Les Apéros Géants: c'est Géant!... à en pleurer

finkielkraut.jpgHier soir sur France 3, dans l'excellente émission de Frédéric Taddei, "Ce soir ou jamais", nous avons eu droit, à l'occasion de la sortie de leur livre d'échange de vues "L'Explication" à un débat de haute volée entre les 2 philosophes Alain BADIOU et Alain FINKELKRAUT. On ne comprend pas toujours tout ce qu'ils disent, tant le niveau de la dialectique et de la sémantique est élevé, mais quand même, c'était bien interessant; d'autant que Taddei leur a posé des questions en rapport avec l'actualité et qu'ils ont pu exprimer leur point de vue sur un sujet aussi crucial pour l'avenir de l'humanité qu'est l'attitude à adopter vis à vis des apéros géants.

Ce qui m'a frappé dans leurs remarques, c'est que ces deux intellectuels que tout oppose politiquement se sont retrouvés dans l'affirmation de leur  consternation et sur la risibilité de notre société occidentale qui dépasse chaque jour des sommets de bétise et de débilité profonde.

badiou.jpgSe bourrer la gueule n'est pas un phénomène nouveau!.... Doit on mettre ce droit, que nul ne conteste d'ailleurs, au premier plan du combat idéologico-contestataire-révolutionnaire de notre jeunesse. Je répondrai comme Jean Ferrat qu'à mon avis, ce débat ne mérite ni cet excès d'honneur, ni cette indignité. Ce qui est triste, pour ne pas dire affligeant, c'est qu'autrefois, on se bourrait la gueule entre copains, on se "torchait" comme on disait dans le temps, pour rigoler et sans que cela prête à conséquence, si ce n'est les nombreux accidents de la route qui ont fauché plusieurs de nos copains, mais on ne mettait pas ça sur la place publique et quelques potes suffisaient pour prendre du plaisir.
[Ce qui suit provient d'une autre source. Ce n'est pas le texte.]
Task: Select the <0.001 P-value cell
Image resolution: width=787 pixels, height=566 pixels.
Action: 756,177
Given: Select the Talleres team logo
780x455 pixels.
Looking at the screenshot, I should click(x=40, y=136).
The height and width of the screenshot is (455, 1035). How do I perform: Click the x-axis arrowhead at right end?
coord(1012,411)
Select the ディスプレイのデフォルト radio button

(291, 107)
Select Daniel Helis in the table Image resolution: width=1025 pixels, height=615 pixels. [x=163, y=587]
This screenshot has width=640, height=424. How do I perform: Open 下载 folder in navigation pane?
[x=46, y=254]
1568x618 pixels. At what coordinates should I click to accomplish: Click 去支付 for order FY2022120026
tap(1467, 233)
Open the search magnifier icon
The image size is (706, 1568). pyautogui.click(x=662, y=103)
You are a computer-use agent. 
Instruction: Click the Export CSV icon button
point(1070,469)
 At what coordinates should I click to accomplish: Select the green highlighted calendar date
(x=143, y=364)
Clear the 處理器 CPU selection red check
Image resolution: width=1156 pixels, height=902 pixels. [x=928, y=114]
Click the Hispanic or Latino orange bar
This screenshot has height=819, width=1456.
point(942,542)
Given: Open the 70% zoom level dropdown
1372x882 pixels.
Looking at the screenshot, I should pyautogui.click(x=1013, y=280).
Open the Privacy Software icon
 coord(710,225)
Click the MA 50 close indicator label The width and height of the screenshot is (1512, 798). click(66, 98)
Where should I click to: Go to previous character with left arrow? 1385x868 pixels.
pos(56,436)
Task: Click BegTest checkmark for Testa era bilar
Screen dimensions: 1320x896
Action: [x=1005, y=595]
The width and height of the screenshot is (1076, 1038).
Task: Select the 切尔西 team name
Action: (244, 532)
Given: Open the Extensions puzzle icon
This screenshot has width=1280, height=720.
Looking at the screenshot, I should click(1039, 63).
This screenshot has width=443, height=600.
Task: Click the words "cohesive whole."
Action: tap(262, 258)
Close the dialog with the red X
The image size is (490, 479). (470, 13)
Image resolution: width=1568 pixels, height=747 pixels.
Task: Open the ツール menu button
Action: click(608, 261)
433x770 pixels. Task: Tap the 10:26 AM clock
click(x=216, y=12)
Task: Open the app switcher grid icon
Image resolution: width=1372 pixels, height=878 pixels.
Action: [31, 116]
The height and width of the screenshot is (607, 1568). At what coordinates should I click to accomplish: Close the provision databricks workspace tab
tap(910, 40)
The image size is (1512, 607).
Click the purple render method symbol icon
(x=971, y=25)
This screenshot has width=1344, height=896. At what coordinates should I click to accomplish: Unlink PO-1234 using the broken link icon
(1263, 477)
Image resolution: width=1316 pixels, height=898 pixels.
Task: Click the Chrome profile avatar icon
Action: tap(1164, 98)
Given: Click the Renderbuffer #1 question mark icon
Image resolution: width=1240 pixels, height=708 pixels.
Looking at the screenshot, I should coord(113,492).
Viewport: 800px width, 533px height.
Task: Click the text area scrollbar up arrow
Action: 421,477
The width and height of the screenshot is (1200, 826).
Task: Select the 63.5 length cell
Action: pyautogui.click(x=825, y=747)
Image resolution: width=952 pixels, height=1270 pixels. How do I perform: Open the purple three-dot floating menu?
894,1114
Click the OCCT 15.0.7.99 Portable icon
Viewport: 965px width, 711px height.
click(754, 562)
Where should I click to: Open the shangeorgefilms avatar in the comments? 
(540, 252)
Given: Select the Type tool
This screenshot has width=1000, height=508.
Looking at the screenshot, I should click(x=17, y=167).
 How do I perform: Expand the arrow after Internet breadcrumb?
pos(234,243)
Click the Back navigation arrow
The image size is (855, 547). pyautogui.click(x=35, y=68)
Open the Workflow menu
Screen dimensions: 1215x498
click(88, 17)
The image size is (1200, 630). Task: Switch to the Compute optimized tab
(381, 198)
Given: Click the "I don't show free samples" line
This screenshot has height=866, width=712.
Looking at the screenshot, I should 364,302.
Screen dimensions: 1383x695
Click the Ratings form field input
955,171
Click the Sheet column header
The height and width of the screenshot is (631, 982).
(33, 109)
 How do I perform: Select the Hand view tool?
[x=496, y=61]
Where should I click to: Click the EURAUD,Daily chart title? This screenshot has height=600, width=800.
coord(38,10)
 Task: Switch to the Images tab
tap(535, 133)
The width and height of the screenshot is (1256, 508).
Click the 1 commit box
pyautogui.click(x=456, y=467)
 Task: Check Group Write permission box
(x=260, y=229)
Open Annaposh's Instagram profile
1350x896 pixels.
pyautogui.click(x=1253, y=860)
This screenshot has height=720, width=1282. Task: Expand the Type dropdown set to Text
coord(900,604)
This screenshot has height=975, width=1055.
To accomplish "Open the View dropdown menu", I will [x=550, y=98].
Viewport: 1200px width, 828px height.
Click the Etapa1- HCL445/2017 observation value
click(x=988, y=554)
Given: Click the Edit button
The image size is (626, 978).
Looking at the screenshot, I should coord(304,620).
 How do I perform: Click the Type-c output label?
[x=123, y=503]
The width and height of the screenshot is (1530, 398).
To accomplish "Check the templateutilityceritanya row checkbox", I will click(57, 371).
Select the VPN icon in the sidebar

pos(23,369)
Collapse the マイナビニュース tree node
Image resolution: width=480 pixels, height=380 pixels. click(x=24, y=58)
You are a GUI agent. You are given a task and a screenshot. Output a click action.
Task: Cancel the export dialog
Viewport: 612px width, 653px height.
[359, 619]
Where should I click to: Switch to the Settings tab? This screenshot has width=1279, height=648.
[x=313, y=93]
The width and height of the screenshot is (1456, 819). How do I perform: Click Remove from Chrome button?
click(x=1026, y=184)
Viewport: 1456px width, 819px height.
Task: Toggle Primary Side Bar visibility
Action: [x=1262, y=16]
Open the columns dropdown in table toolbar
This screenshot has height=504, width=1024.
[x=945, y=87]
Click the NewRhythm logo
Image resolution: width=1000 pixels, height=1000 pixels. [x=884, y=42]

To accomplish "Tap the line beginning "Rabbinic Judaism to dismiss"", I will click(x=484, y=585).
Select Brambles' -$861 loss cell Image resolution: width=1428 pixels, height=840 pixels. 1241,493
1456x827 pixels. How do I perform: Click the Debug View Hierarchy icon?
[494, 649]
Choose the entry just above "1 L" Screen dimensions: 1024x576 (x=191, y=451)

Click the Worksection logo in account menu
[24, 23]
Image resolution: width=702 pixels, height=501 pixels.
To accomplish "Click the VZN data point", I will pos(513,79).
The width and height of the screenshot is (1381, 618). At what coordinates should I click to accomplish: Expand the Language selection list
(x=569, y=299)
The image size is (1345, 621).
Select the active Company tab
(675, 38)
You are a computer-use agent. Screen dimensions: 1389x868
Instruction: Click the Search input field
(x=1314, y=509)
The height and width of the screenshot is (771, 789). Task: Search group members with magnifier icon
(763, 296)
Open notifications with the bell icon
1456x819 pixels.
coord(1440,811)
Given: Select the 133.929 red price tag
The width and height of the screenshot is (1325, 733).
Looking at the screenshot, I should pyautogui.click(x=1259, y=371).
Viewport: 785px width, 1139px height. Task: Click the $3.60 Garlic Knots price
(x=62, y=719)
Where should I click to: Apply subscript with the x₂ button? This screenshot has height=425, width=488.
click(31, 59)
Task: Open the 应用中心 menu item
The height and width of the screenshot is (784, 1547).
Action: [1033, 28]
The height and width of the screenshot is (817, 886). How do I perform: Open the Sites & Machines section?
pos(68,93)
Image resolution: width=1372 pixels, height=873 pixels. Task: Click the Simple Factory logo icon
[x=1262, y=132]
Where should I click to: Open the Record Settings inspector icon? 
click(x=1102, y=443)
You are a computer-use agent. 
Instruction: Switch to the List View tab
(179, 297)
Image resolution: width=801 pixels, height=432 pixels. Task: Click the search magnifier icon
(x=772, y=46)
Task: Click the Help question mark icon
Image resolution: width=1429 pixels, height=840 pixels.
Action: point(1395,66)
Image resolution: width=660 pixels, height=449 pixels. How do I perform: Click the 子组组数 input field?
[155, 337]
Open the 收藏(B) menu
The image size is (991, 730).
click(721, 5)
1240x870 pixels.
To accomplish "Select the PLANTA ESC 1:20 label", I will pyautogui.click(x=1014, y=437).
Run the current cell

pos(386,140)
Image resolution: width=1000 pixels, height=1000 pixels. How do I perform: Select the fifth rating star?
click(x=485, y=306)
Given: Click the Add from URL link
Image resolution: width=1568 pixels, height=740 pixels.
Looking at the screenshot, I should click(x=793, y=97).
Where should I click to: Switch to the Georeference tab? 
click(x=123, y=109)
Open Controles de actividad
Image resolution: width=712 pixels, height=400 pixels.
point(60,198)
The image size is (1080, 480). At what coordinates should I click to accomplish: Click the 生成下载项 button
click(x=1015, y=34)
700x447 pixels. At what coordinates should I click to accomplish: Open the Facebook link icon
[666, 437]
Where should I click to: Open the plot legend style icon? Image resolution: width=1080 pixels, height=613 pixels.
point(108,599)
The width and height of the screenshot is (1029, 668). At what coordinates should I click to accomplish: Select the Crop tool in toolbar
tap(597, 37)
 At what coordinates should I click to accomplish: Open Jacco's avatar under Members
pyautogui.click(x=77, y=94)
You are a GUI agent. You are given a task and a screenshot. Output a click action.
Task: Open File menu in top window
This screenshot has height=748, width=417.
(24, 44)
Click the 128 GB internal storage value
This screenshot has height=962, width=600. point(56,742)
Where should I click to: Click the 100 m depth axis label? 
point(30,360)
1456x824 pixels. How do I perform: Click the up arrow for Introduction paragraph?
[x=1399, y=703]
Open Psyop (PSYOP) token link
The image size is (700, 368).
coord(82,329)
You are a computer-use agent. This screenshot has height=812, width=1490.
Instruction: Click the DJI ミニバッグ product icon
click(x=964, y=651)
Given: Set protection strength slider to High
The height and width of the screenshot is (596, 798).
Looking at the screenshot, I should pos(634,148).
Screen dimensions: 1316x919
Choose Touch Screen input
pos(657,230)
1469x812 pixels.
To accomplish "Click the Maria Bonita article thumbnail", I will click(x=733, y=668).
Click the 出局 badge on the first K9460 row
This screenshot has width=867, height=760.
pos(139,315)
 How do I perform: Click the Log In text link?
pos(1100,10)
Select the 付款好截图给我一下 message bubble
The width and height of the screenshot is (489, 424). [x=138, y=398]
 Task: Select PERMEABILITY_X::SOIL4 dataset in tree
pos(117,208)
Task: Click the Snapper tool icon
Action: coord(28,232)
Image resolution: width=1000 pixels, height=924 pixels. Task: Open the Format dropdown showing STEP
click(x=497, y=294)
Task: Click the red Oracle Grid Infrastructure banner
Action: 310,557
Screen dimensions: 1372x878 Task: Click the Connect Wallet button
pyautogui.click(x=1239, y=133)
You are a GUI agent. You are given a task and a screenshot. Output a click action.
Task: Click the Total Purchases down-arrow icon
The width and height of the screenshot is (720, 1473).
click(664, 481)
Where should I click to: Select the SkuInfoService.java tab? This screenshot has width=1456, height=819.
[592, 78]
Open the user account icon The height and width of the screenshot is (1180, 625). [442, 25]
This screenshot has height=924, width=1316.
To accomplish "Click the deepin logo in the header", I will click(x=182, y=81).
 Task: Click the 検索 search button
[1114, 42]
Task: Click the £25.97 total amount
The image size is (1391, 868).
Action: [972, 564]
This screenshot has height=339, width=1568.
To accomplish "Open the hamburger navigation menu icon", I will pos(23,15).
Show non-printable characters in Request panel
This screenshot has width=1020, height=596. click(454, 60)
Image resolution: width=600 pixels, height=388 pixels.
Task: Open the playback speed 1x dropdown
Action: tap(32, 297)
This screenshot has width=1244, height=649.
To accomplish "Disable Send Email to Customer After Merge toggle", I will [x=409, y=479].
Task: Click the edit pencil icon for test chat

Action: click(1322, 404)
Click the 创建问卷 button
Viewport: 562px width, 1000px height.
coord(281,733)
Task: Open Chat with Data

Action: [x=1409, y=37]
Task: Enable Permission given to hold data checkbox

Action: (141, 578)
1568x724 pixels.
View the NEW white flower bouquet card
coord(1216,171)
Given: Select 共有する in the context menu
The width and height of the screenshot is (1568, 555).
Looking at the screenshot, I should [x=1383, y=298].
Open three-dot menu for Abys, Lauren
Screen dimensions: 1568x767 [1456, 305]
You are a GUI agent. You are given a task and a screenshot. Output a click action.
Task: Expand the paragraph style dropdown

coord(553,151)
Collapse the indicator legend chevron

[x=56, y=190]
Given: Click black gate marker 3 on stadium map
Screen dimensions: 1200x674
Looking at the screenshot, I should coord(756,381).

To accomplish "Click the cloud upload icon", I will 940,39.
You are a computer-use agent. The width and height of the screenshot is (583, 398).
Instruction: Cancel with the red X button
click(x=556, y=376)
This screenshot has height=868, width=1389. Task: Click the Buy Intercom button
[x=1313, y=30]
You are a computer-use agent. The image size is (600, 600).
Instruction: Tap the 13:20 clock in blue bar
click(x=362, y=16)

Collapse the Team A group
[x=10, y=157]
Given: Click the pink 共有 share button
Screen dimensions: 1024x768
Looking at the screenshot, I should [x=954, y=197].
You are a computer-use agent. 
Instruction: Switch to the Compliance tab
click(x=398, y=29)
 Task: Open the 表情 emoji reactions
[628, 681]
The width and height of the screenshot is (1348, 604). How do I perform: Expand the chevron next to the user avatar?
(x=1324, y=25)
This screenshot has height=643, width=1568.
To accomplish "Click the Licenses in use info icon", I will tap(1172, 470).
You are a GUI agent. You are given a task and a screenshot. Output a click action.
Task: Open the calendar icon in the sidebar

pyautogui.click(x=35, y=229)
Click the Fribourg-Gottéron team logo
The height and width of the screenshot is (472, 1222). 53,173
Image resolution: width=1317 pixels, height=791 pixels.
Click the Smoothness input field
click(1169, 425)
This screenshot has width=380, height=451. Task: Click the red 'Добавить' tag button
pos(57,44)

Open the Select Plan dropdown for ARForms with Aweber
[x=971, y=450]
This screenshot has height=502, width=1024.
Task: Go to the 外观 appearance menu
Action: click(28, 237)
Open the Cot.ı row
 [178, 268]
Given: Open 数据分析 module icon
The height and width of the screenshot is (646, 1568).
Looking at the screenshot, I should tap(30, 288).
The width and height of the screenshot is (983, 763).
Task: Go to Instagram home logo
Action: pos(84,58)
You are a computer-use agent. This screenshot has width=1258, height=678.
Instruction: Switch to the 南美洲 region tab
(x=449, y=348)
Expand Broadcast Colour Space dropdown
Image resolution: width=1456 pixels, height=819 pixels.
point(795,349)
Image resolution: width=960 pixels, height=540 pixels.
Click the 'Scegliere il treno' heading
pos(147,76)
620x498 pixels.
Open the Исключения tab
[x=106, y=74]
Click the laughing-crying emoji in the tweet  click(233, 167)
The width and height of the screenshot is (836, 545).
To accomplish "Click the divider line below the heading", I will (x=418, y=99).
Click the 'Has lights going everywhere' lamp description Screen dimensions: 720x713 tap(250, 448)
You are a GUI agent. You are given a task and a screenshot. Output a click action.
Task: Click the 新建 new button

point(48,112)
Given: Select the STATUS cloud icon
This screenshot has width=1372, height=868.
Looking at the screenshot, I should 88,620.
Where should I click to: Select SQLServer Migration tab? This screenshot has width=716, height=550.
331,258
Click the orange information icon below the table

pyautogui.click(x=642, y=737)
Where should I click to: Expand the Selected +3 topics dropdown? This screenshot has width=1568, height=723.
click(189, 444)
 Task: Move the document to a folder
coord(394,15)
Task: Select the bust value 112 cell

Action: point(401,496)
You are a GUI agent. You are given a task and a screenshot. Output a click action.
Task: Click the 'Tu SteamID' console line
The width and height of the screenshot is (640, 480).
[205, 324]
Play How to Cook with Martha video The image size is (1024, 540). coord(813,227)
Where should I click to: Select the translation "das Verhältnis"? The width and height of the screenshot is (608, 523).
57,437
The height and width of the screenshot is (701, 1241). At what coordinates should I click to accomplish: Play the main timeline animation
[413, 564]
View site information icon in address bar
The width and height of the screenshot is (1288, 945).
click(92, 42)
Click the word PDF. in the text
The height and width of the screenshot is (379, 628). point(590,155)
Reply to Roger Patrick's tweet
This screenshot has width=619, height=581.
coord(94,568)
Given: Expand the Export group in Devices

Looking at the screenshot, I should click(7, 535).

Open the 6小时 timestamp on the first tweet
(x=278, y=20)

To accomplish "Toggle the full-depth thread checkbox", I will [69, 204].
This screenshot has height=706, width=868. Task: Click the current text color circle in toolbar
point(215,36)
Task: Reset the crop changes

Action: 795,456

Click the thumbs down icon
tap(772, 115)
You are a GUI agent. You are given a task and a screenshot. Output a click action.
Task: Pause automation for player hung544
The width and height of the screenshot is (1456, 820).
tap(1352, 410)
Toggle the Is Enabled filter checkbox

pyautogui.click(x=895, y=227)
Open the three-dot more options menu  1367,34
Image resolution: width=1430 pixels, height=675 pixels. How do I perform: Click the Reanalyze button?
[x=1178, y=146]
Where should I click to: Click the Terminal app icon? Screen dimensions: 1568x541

Faut-il que notre jeunesse s'emmerde, qu'elle ait besoin pour s'éclater de le faire en nombre, en réunissant des milliers de gens qui ne se connaissent pas au début de la réunion, et qui ne se connaîtront pas mieux à la fin, n'ayant rien partagé si ce n'est la vanité de pouvoir dire "j'y étais". Car ne nous trompons pas, le phénomène est devenu un nouveau titre de gloire, candidat au livre Guiness des records; il ne s'agit pas de se bourrer la gueule, mais de le faitre dans un apéro à Nantes qui soit plus grand que celui de Rennes, en attendant qu'Angers ou Paris ne vienne détroner le record de la connerie humaine.

Quand je pense à l'absolue pauvreté qu'on a pu entrevoir à Haiti en janvier, ou aux malheurs qui frappent les populations d'Afrique ou encore aux épreuves qui attendent ceux qui doivent chaque jour lutter pour survivre en France même, je suis écoeuré par les nouvelles valeurs d'une certaine jeunesse de désoeuvrés et de nombrilistes narcissiques qui se mirent devant l'écran de leur Facebook. Quelle tristesse de voir un outil aussi exceptionnel qu'Internet être galvaudé de la sorte: en termes vulgaires, c'est de la confiture donnée aux cochons!....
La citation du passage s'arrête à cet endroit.